### Given task
Reproduce every line of the records below word for word, leaving out the pictures.

### Exercise input
....................

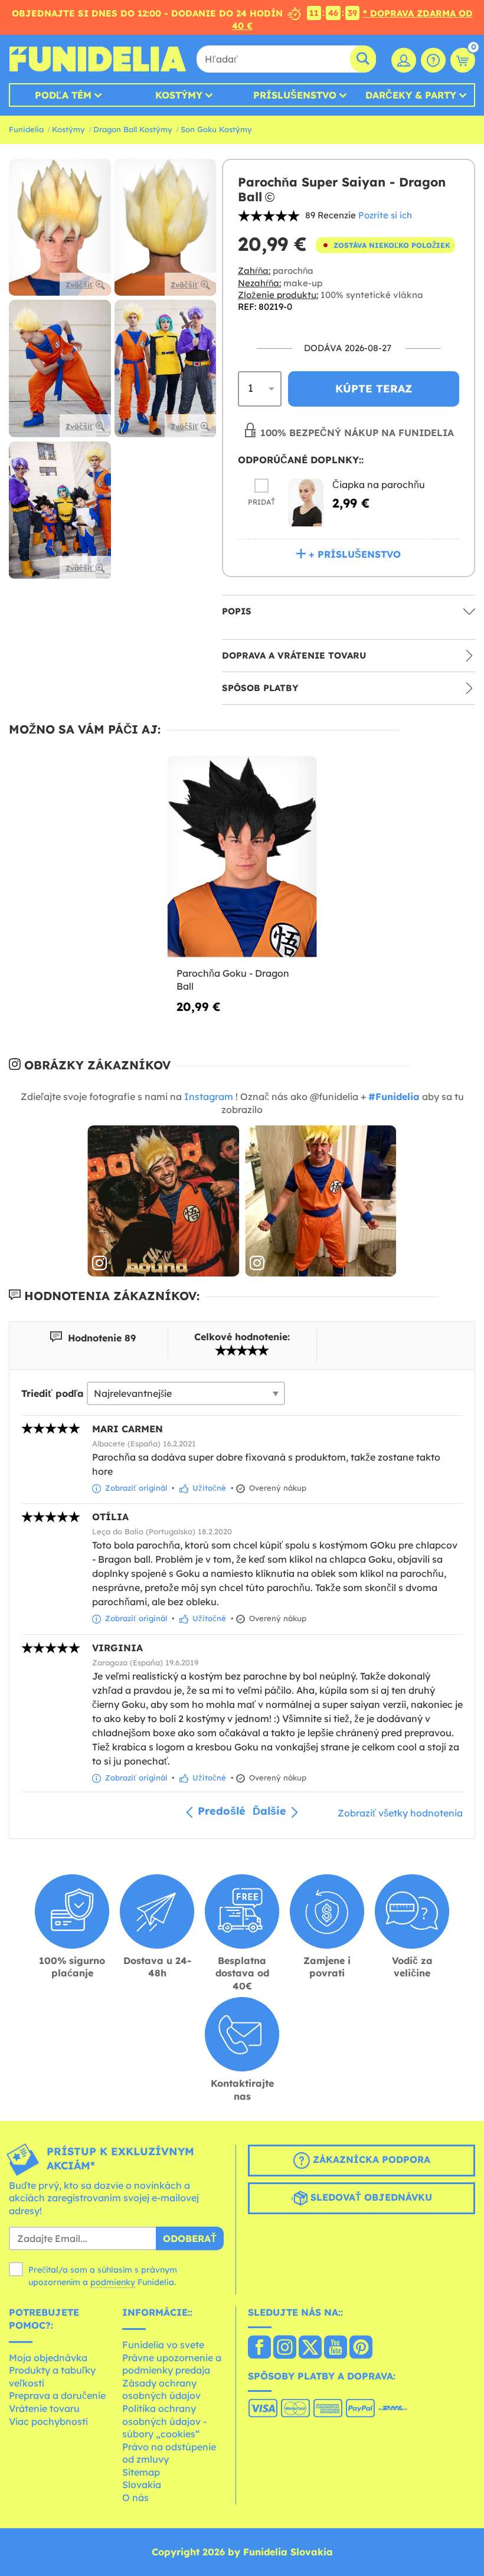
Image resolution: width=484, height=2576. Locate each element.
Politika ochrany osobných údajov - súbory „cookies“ (164, 2421)
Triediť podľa (52, 1393)
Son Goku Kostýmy (216, 129)
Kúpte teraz (373, 388)
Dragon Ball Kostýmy (132, 129)
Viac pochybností (48, 2421)
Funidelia (26, 129)
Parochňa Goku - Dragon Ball (232, 979)
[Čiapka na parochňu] (305, 502)
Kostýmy (178, 95)
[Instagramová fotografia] (163, 1201)
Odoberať (190, 2238)
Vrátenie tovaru (44, 2408)
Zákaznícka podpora (370, 2159)
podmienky (112, 2282)
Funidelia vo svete (163, 2345)
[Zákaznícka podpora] (433, 60)
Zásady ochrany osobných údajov (161, 2389)
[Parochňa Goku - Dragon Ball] (242, 857)
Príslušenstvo (294, 95)
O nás (135, 2497)
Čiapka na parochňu (378, 484)
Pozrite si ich (385, 215)
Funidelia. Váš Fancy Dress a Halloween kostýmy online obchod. (97, 59)
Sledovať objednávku (370, 2197)
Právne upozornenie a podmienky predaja (171, 2364)
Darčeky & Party (410, 95)
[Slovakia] (259, 2348)
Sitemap (141, 2472)
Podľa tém (63, 95)
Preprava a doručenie (57, 2395)
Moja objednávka (48, 2358)
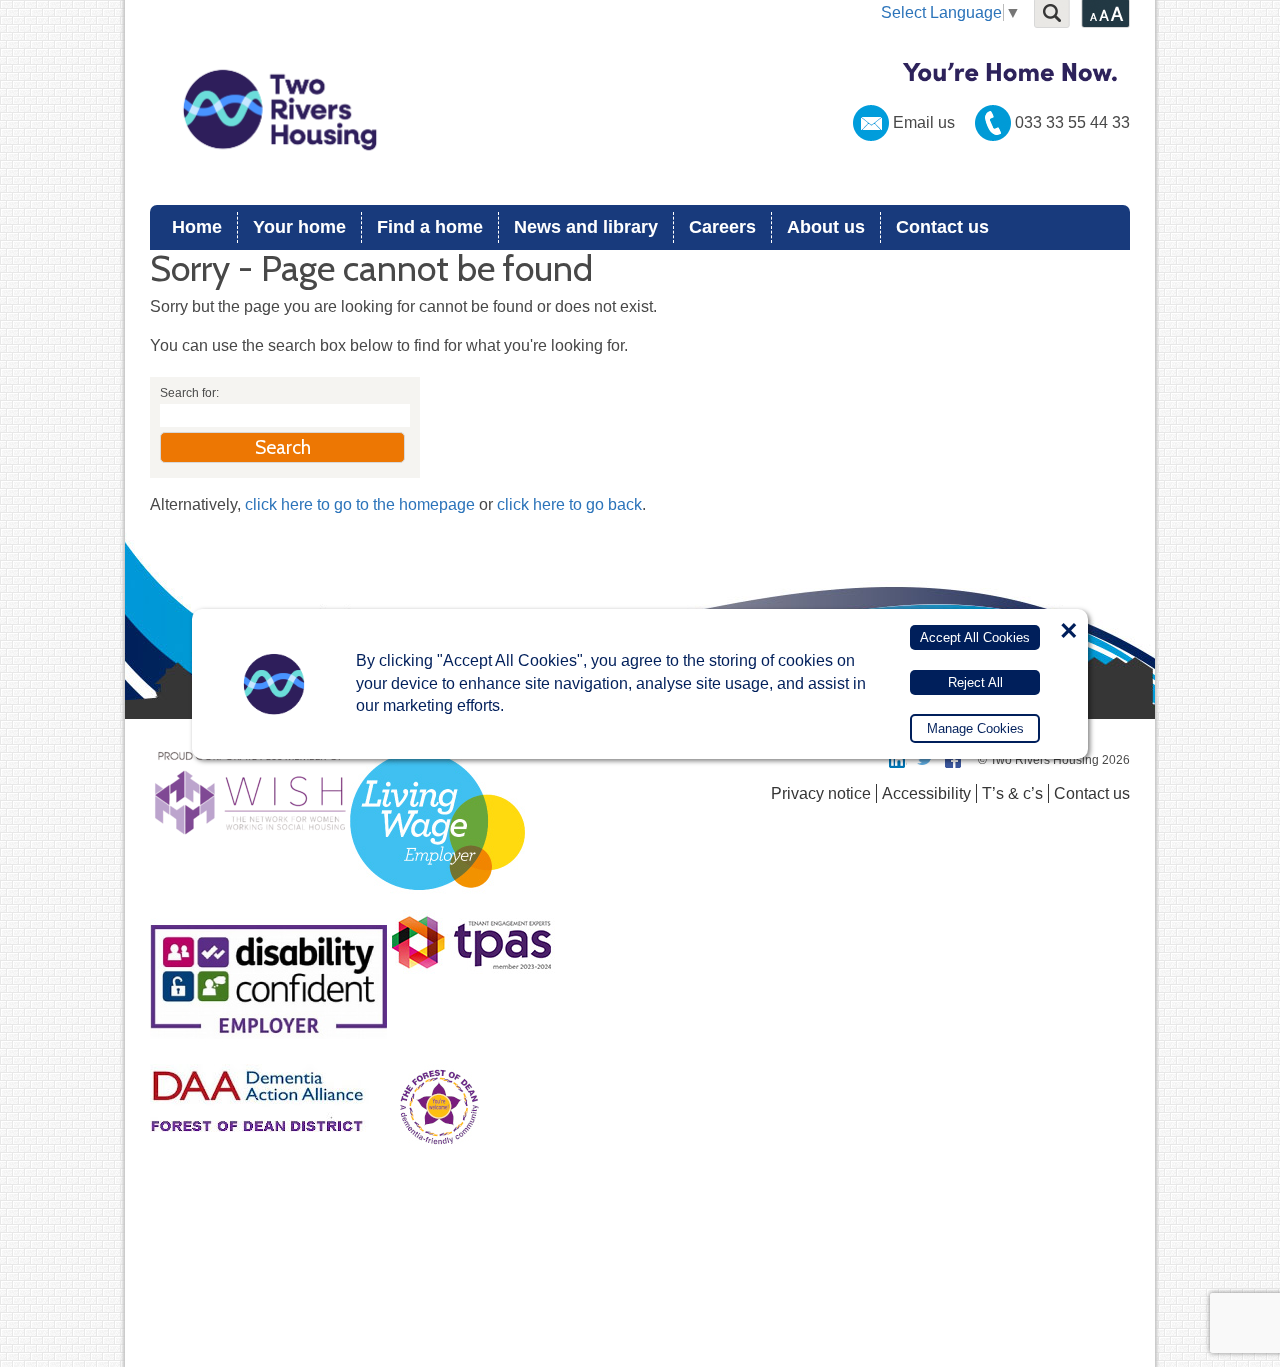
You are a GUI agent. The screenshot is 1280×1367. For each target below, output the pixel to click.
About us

....................

### Problem solution
Image resolution: width=484, height=2576. Locate each element.
Politika ochrany osobných údajov - súbory „cookies“ (164, 2421)
Triediť podľa (52, 1393)
Son Goku Kostýmy (216, 129)
Kúpte teraz (373, 388)
Dragon Ball Kostýmy (132, 129)
Viac pochybností (48, 2421)
Funidelia (26, 129)
Parochňa Goku - Dragon Ball (232, 979)
[Čiapka na parochňu] (305, 502)
Kostýmy (178, 95)
[Instagramová fotografia] (163, 1201)
Odoberať (190, 2238)
Vrátenie tovaru (44, 2408)
Zákaznícka podpora (370, 2159)
podmienky (112, 2282)
Funidelia vo svete (163, 2345)
[Zákaznícka podpora] (433, 60)
Zásady ochrany osobných údajov (161, 2389)
[Parochňa Goku - Dragon Ball] (242, 857)
Príslušenstvo (294, 95)
O nás (135, 2497)
Čiapka na parochňu (378, 484)
Pozrite si ich (385, 215)
Funidelia. Váš Fancy Dress a Halloween kostýmy online obchod. (97, 59)
Sledovať objednávku (370, 2197)
Právne upozornenie a podmienky predaja (171, 2364)
Darčeky & Party (410, 95)
[Slovakia] (259, 2348)
Sitemap (141, 2472)
Podľa tém (63, 95)
Preprava a doručenie (57, 2395)
Moja objednávka (48, 2358)
You are a GUI agent. The screenshot is 1280×1367. For each target below, output the pixel to click.
About us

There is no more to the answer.